--- RECORDS PROVIDED Enclosed Below ---

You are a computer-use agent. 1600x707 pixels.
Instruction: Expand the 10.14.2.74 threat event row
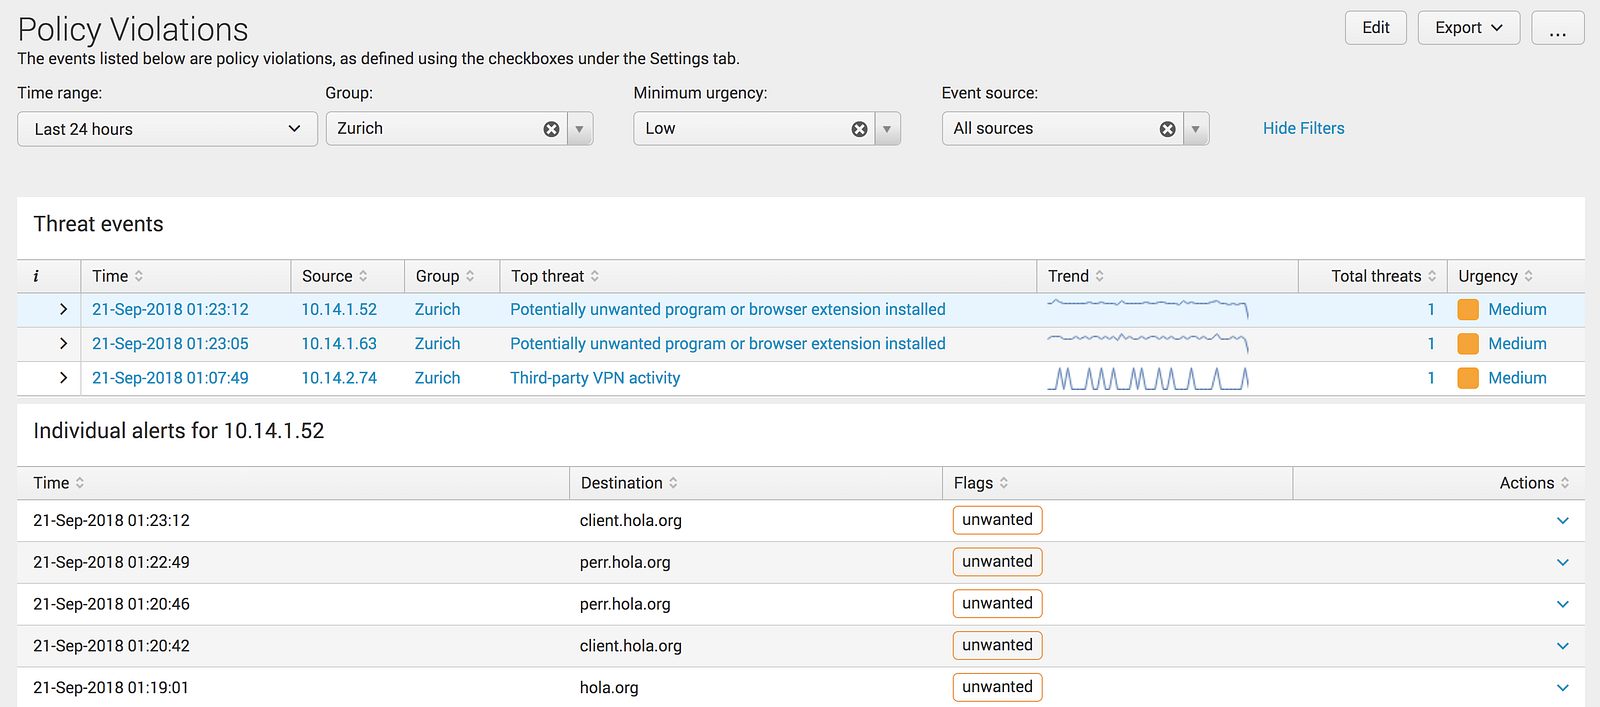(x=63, y=378)
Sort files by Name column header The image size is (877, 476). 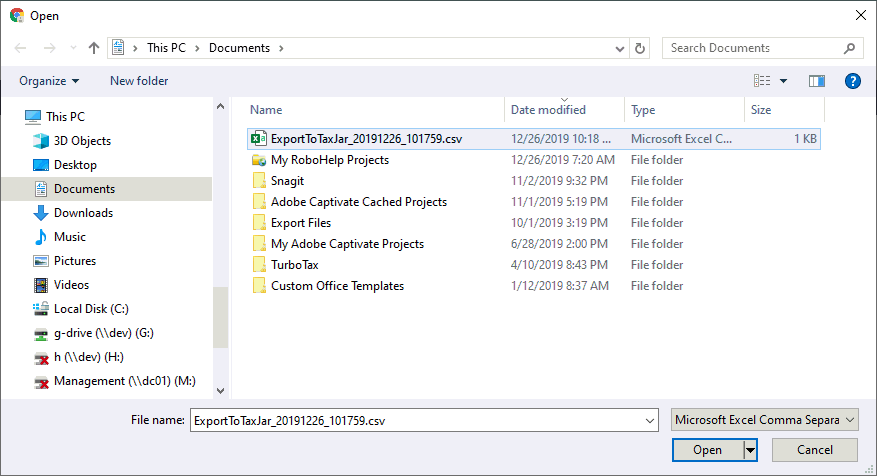tap(266, 110)
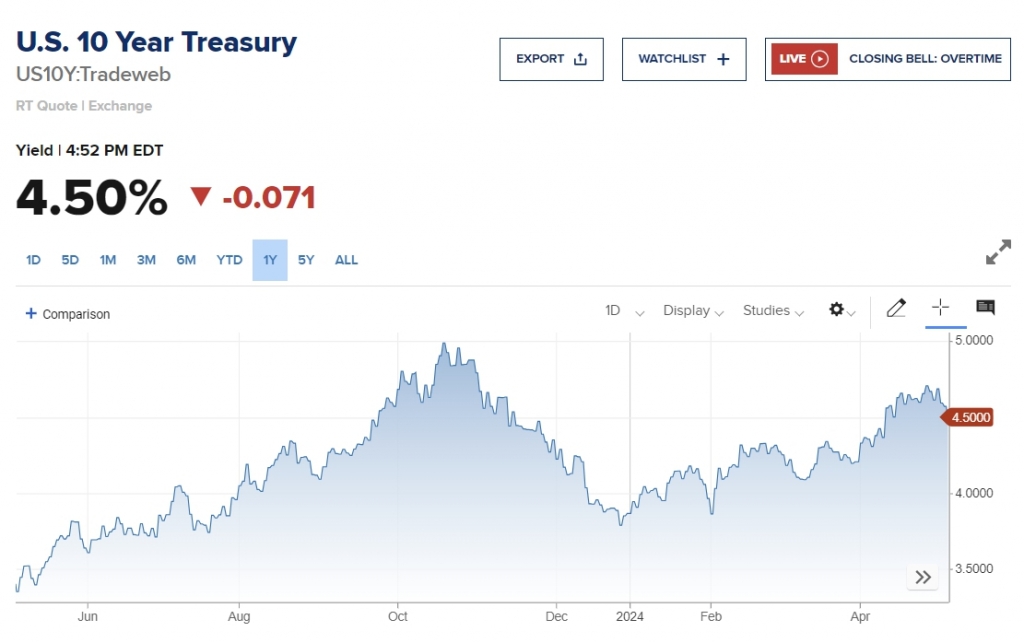Watch the Live Closing Bell: Overtime stream
This screenshot has height=643, width=1024.
coord(887,59)
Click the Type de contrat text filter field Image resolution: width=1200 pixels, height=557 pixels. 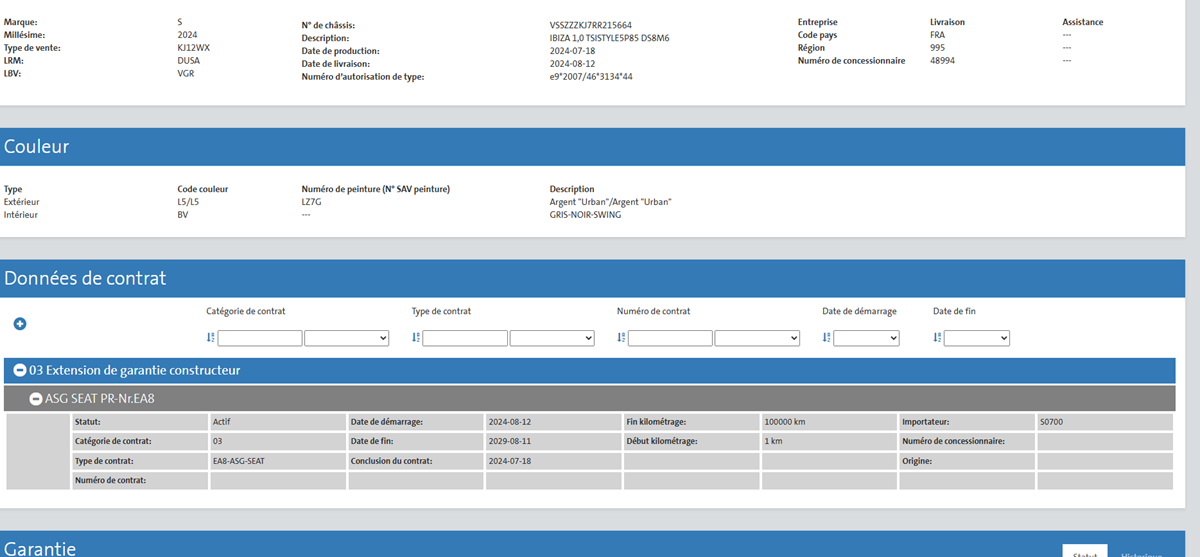point(465,338)
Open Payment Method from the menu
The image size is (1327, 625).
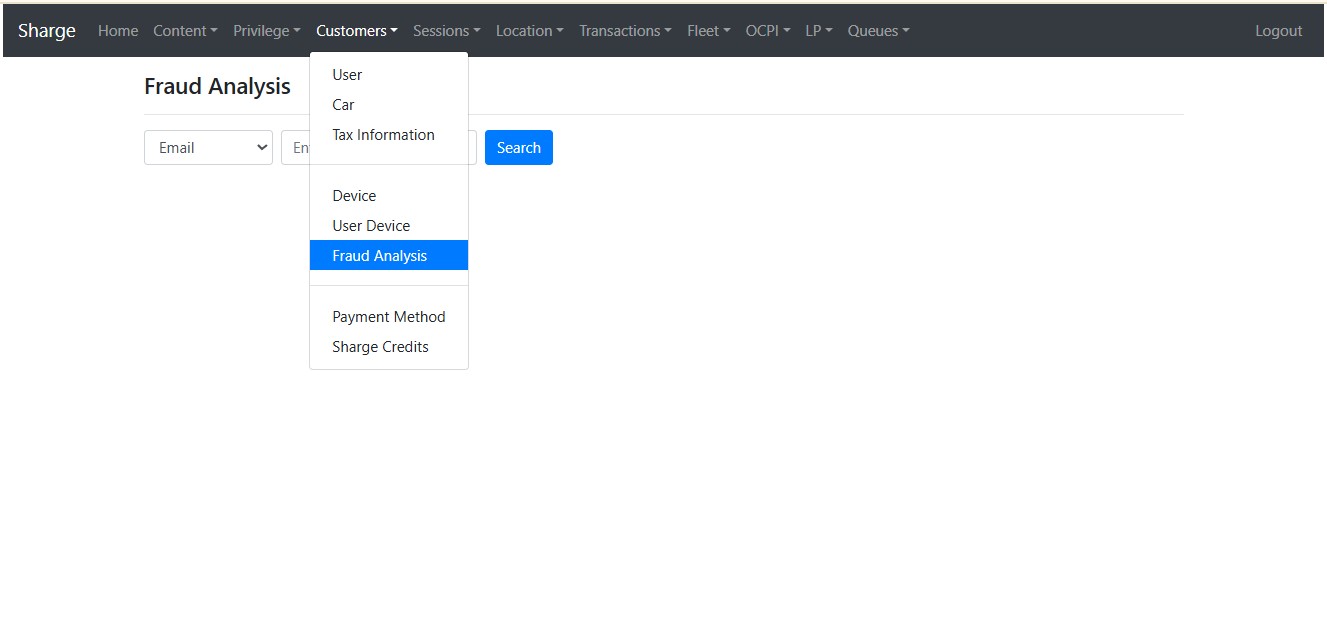click(x=388, y=317)
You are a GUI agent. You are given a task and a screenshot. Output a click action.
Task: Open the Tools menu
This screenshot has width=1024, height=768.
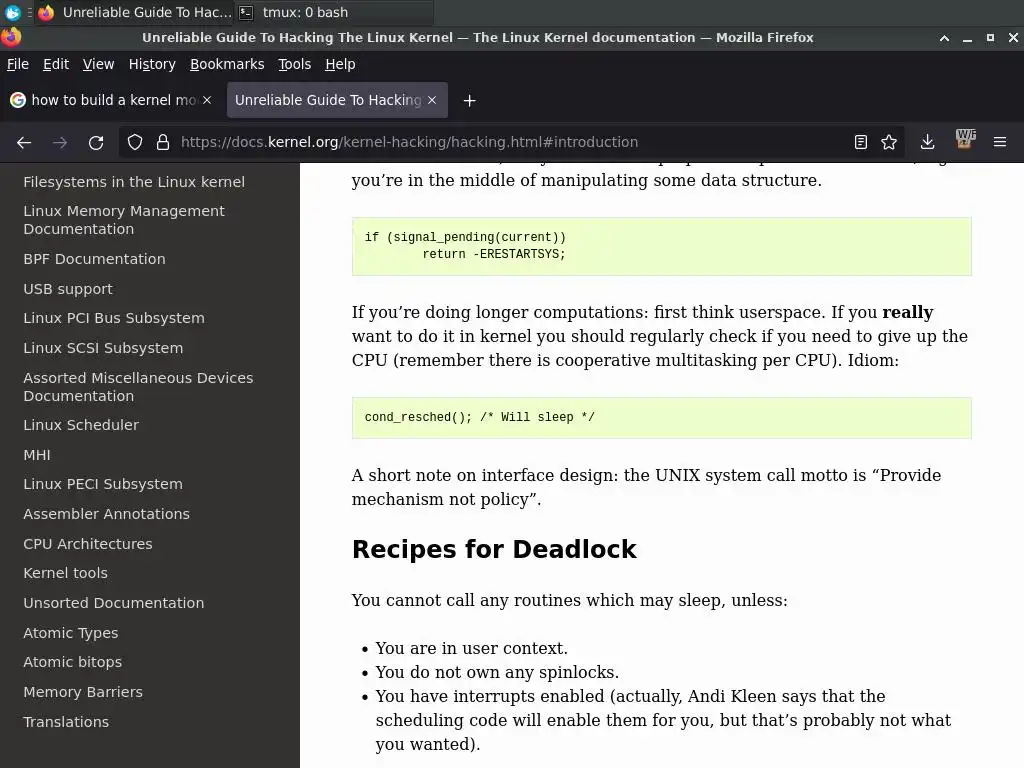coord(295,64)
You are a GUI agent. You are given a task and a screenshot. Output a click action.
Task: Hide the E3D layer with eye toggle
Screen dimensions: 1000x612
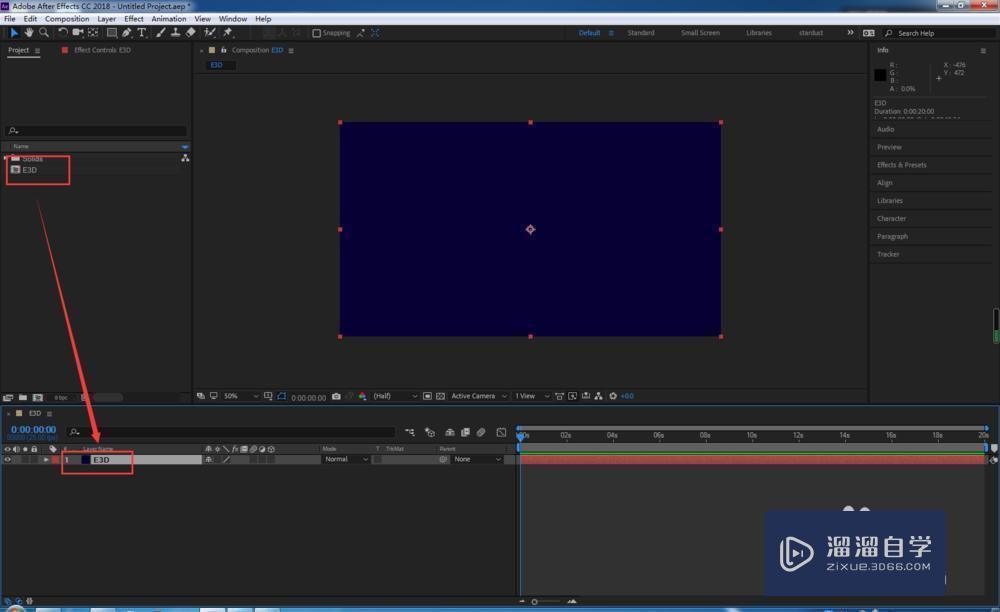(8, 460)
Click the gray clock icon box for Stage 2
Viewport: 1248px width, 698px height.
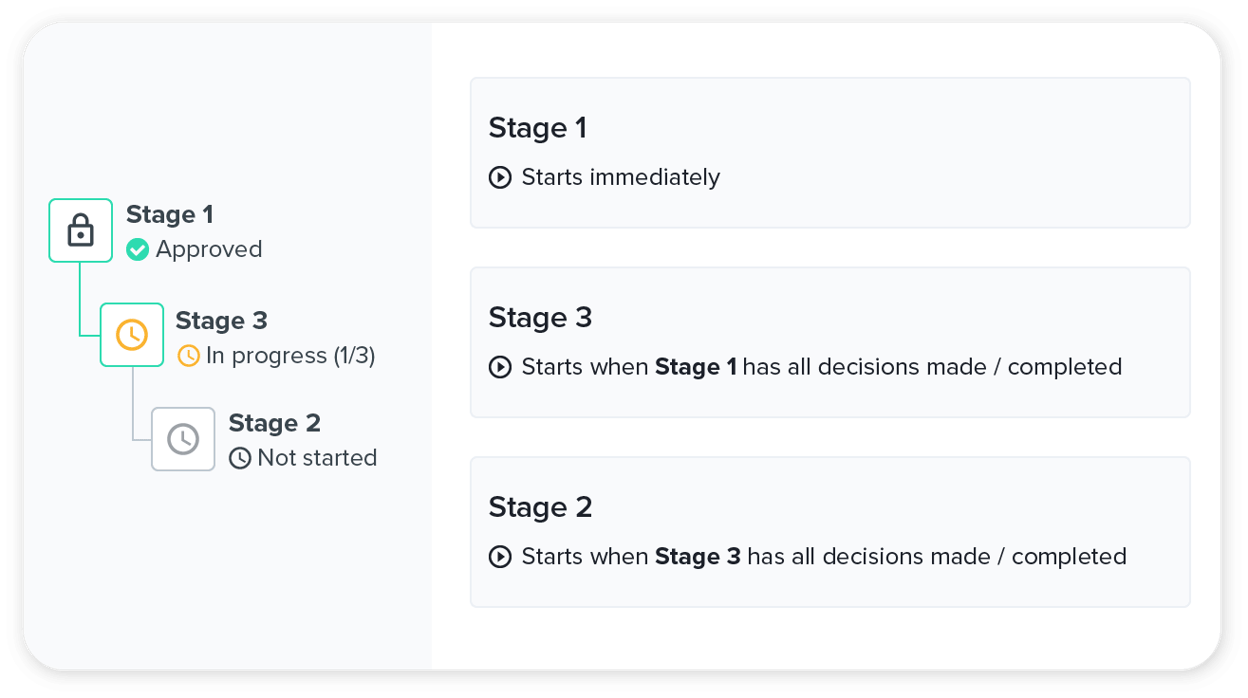coord(183,439)
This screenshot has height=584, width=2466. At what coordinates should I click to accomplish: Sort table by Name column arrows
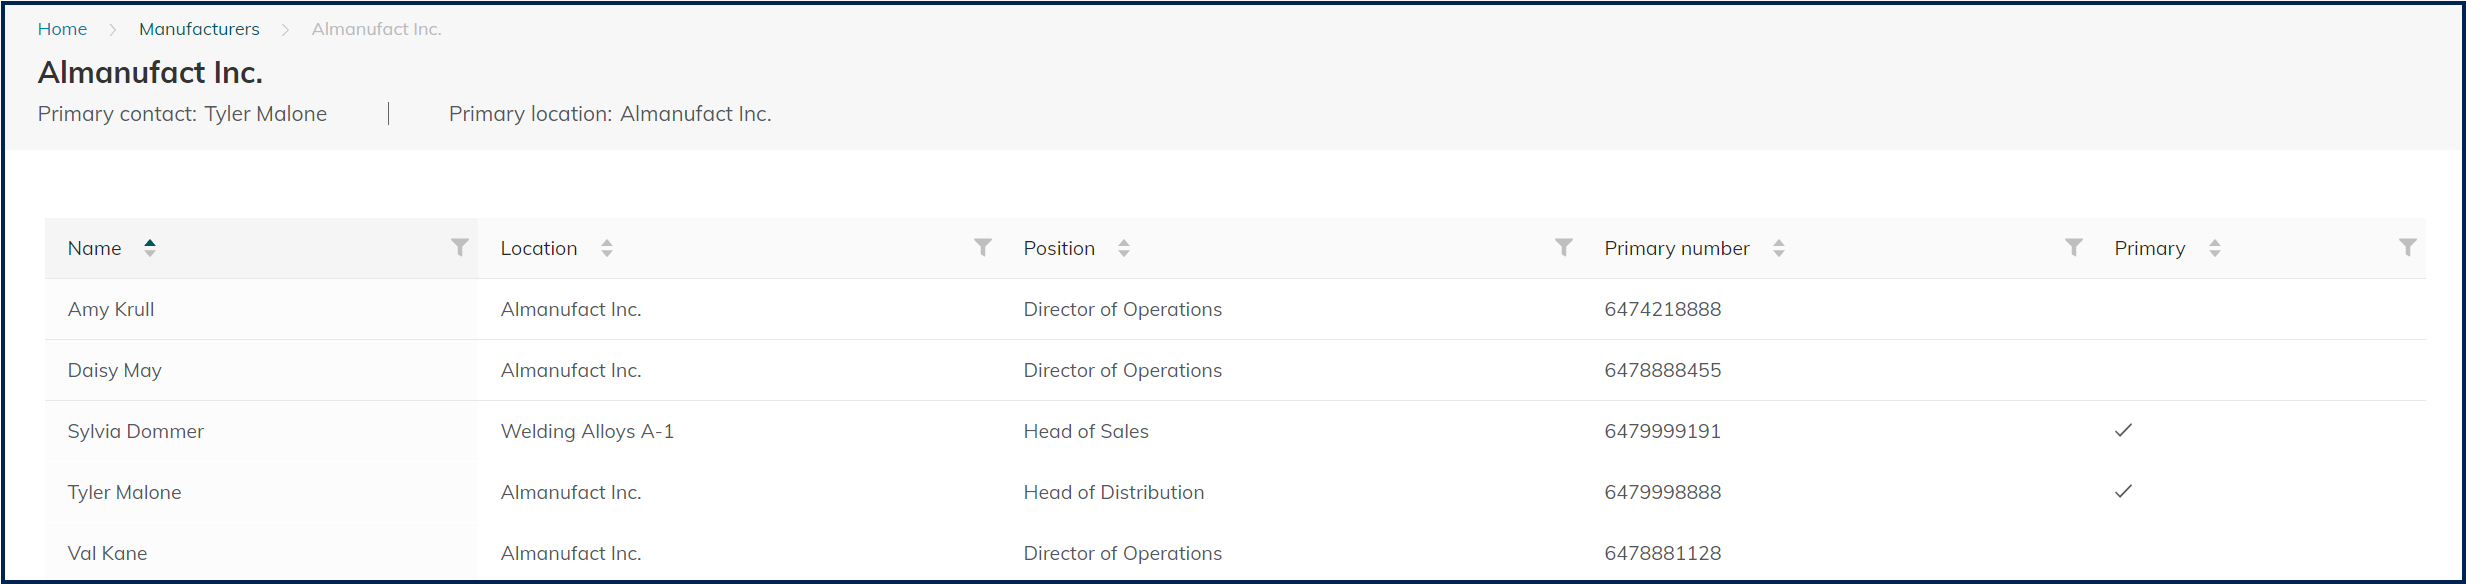(x=150, y=248)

--- End of Enclosed RECORDS PROVIDED ---

→ REQUIRED ACTION: Extract from the data every line where "menu" shows up.

→ TASK RESPONSE:
Open Payment Method from the menu
Task: Open the Tools menu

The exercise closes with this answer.